#### EXERCISE AIM
Convert the entries from the line containing "This screenshot has height=1257, width=775." through the line containing "pyautogui.click(x=844, y=48)" into a JSON list of strings, one string per line, leaving out blank lines.

#### DATASET ENTRIES

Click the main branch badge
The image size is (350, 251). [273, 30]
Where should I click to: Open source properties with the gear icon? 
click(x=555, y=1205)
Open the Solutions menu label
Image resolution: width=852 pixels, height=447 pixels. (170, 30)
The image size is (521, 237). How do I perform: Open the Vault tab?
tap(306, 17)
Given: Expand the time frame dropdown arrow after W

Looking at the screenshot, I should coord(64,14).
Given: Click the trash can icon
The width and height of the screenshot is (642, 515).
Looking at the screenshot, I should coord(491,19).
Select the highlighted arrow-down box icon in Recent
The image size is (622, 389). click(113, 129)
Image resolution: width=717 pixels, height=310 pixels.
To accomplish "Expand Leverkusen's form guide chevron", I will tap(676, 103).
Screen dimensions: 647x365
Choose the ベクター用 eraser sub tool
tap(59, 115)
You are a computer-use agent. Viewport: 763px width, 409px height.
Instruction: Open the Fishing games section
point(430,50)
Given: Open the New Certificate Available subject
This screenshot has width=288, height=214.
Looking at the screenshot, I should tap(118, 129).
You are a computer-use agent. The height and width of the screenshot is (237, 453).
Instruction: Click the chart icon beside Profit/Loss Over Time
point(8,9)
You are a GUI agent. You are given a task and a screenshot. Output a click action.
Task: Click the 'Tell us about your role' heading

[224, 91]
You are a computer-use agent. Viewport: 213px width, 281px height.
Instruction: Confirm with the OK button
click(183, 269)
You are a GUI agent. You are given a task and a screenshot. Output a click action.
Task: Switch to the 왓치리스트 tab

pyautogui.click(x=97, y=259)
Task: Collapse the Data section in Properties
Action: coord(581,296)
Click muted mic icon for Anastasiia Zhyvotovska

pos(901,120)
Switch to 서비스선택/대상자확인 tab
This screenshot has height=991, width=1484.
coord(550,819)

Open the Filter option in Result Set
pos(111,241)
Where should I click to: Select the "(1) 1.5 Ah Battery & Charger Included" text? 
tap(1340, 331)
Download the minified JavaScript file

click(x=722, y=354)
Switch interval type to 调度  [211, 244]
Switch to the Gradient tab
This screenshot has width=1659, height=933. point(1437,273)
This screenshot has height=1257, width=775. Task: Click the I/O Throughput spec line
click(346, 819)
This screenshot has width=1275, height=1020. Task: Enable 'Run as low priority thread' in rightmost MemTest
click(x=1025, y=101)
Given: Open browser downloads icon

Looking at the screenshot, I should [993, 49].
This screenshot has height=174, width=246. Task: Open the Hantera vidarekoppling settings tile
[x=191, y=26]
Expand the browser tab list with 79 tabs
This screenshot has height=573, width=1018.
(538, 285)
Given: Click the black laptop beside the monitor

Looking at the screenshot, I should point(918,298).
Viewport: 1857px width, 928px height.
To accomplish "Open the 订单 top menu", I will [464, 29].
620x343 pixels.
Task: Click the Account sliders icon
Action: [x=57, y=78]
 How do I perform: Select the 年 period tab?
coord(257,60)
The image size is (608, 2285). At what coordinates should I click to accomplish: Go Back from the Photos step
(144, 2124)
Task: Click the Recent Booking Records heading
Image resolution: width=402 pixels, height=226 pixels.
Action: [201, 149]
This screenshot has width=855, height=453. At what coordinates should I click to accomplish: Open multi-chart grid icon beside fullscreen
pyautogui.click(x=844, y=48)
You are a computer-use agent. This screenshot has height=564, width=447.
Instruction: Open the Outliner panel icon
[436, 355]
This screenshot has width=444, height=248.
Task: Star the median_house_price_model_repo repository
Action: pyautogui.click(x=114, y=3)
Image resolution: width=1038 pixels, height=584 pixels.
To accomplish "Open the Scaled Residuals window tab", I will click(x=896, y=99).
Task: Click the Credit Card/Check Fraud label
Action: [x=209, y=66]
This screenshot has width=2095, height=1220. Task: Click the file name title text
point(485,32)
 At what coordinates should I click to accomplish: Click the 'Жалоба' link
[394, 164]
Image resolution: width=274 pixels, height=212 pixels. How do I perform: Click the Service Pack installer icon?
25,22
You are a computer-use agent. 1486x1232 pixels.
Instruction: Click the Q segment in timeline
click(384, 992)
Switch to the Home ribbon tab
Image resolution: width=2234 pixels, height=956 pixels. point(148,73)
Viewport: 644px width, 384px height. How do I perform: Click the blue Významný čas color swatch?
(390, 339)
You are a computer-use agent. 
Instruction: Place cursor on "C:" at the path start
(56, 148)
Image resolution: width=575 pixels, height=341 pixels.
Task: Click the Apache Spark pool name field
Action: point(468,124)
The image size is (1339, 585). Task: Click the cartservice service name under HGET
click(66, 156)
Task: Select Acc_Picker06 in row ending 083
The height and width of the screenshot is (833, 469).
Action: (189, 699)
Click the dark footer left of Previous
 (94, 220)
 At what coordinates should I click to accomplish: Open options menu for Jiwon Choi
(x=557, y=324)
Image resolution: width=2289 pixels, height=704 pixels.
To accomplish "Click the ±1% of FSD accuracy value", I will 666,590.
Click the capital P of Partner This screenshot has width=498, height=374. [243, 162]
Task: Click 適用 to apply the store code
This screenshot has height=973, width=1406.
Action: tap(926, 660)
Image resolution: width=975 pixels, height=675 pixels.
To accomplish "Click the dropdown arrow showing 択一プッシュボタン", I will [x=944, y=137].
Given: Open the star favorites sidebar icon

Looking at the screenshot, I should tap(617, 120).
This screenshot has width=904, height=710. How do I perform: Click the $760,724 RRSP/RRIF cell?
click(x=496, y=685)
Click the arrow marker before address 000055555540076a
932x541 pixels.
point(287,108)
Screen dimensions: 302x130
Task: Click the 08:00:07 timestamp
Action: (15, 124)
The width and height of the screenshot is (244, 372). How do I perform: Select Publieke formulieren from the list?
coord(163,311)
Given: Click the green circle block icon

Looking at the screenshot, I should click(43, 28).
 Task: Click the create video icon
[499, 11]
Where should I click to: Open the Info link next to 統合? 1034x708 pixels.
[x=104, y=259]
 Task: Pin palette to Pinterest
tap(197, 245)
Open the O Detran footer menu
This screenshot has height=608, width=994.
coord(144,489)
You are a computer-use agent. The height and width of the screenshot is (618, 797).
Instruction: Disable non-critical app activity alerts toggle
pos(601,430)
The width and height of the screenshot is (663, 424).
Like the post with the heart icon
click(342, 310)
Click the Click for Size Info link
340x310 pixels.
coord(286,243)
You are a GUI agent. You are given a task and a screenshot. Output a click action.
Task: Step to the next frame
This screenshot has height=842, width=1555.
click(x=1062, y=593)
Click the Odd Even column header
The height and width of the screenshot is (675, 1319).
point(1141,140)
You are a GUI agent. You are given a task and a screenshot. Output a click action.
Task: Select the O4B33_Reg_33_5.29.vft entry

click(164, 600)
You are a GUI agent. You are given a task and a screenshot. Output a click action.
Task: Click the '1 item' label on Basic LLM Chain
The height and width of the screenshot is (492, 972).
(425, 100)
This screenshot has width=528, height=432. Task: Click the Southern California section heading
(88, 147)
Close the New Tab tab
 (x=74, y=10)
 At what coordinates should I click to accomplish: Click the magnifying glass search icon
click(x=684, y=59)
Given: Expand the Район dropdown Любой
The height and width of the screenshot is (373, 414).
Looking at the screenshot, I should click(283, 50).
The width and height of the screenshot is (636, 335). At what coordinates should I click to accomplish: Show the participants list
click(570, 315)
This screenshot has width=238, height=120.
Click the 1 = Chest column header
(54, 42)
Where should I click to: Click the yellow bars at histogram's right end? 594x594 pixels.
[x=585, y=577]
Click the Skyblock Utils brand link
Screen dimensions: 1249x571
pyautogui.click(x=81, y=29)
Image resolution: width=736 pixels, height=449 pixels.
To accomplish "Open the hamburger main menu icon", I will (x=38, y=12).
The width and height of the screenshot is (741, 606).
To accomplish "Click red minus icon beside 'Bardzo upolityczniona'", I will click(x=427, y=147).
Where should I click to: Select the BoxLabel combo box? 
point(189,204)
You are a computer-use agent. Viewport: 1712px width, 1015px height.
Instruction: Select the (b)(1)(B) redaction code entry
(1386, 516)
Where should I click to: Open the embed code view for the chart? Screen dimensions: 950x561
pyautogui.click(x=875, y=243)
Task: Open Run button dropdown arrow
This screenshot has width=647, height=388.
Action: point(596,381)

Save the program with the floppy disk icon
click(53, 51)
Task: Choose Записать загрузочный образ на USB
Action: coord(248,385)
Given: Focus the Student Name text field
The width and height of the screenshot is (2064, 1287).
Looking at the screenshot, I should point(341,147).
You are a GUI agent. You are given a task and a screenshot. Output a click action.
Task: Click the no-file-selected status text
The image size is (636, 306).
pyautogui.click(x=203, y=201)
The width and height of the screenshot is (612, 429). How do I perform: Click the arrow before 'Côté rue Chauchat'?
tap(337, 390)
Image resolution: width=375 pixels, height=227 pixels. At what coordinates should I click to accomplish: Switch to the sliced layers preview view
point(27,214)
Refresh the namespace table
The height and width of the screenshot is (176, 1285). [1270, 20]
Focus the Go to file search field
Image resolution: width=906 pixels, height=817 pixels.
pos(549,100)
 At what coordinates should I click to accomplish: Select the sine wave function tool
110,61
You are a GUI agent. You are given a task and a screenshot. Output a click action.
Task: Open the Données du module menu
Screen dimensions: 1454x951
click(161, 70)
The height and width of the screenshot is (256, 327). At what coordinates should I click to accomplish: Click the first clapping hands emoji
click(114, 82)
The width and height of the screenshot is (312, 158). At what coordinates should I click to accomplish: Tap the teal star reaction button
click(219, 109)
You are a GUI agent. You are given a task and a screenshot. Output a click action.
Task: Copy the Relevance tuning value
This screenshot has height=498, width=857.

#### OUTPUT FOR THIS EXERCISE
[
  "This screenshot has height=1257, width=775. Task: Click the I/O Throughput spec line",
  "click(346, 819)",
  "This screenshot has width=1275, height=1020. Task: Enable 'Run as low priority thread' in rightmost MemTest",
  "click(x=1025, y=101)",
  "Given: Open browser downloads icon",
  "Looking at the screenshot, I should [993, 49].",
  "This screenshot has height=174, width=246. Task: Open the Hantera vidarekoppling settings tile",
  "[x=191, y=26]",
  "Expand the browser tab list with 79 tabs",
  "This screenshot has height=573, width=1018.",
  "(538, 285)",
  "Given: Click the black laptop beside the monitor",
  "Looking at the screenshot, I should point(918,298).",
  "Viewport: 1857px width, 928px height.",
  "To accomplish \"Open the 订单 top menu\", I will [464, 29].",
  "620x343 pixels.",
  "Task: Click the Account sliders icon",
  "Action: [x=57, y=78]",
  " How do I perform: Select the 年 period tab?",
  "coord(257,60)",
  "The image size is (608, 2285). At what coordinates should I click to accomplish: Go Back from the Photos step",
  "(144, 2124)",
  "Task: Click the Recent Booking Records heading",
  "Image resolution: width=402 pixels, height=226 pixels.",
  "Action: [201, 149]",
  "This screenshot has width=855, height=453. At what coordinates should I click to accomplish: Open multi-chart grid icon beside fullscreen",
  "pyautogui.click(x=844, y=48)"
]